Наконец мы тронулись в путь, я с Хильке впереди, а чета Йепсен, безмолвно и под руку, примерно в пяти метрах за нами — весьма приметный семейный конвой, который, миновав кирпичную дорожку, поплыл по затопленной грунтовой дороге, пересек бревенчатый мостик и двинулся напрямик через поле в сторону Рипенского кладбища, имеющего отношение не к одноименной деревне Рипен — такой деревни вообще не существует, — а к Глюзерупу.

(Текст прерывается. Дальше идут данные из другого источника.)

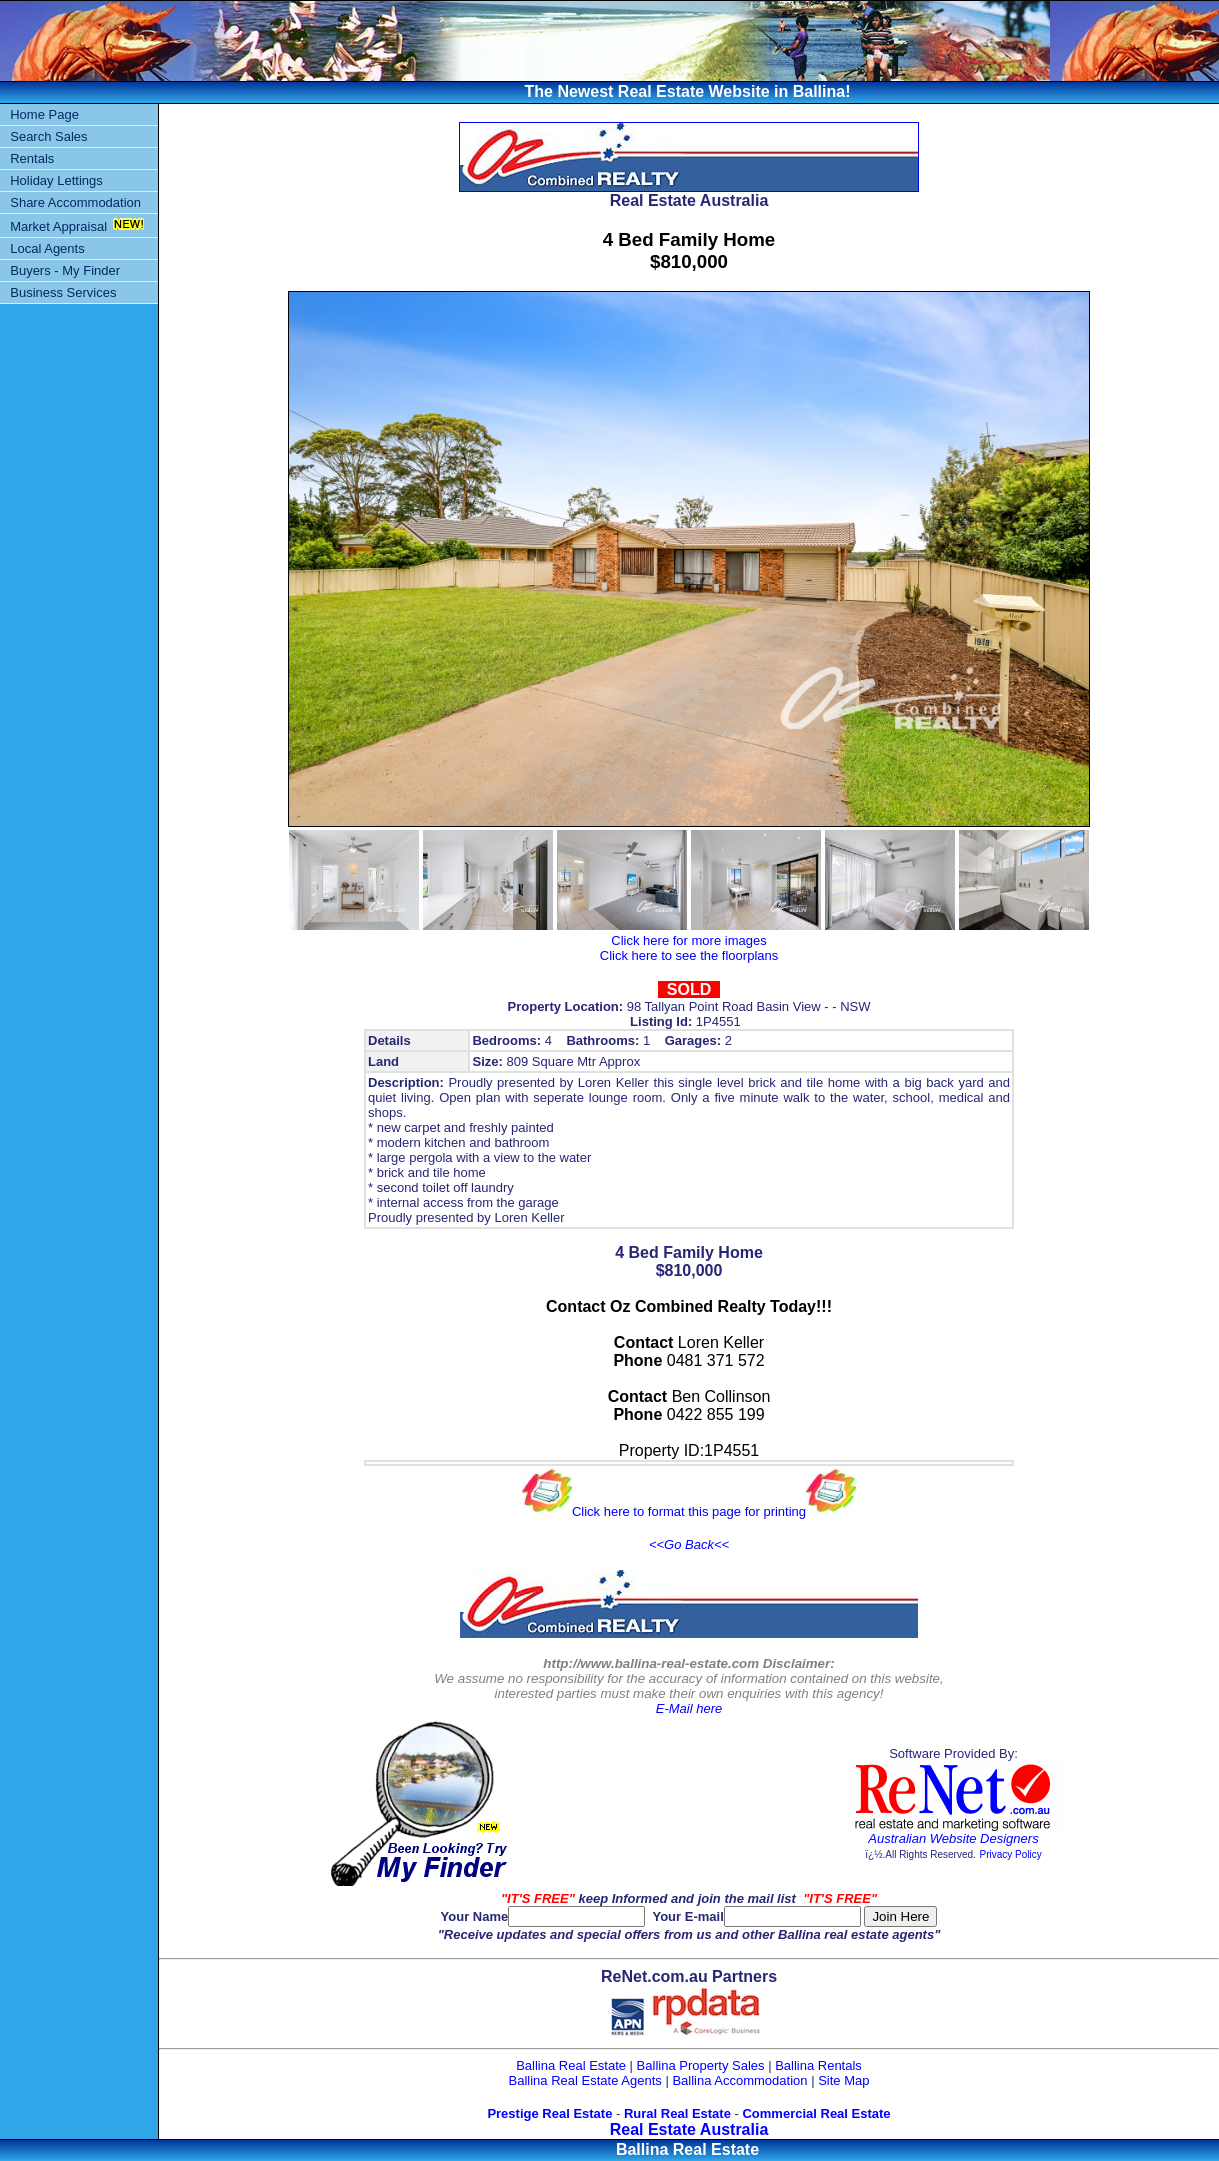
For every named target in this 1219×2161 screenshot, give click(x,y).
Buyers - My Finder (65, 270)
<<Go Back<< (689, 1544)
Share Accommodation (75, 202)
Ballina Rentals (818, 2065)
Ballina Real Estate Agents (585, 2080)
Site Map (843, 2080)
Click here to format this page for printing (689, 1511)
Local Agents (47, 248)
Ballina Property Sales (701, 2065)
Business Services (63, 292)
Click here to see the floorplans (689, 955)
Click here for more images (688, 940)
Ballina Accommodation (739, 2080)
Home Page (44, 114)
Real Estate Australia (689, 2129)
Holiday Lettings (56, 180)
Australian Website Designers (953, 1838)
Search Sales (48, 136)
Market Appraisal (58, 226)
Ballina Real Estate (571, 2065)
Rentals (32, 158)
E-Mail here (689, 1708)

Если бы в ту субботу над нашей местностью появился самолет, глазам летчика предстала бы следующая картина: к небольшой, обнесенной живой изгородью площадке, которую гравиевая дорожка будто пробором разделяла на два прямоугольника, с разных сторон поодиночке и группками стекались люди, одни, слегка отклоняясь назад, шли по ветру, другие то правым, то левым галсом, третьи, низко наклонясь, перли прямо ветру в лоб, они двигались по грязному и все более темневшему снежному полю, встречались у мостков и деревянных мостиков, переброшенных через рвы, скапливались там, мимоходом приветствовали друг друга и уже более многочисленным и упорядоченным потоком устремлялись к ровной и, несомненно, искусственно насыпанной возвышенности, где стояло одно-единственное высокое и длинное строение из красного кирпича. Затем летчик, вероятно, обратил бы внимание на странную одинаковость движений: все торопились, но, соблюдая удивительную дисциплину, никто не бежал к открытым воротам, перед которыми остановились две машины, третья была в пути. Перед воротами новое, еще большее скопление народа, тут уже здоровались обстоятельнее, даже отставляли то, что несли в руках — у многих было что-то в руках, — сходились для разговора, втаскивали друг друга под зонтики. С воздуха многое можно было разглядеть, но, конечно, далеко не все.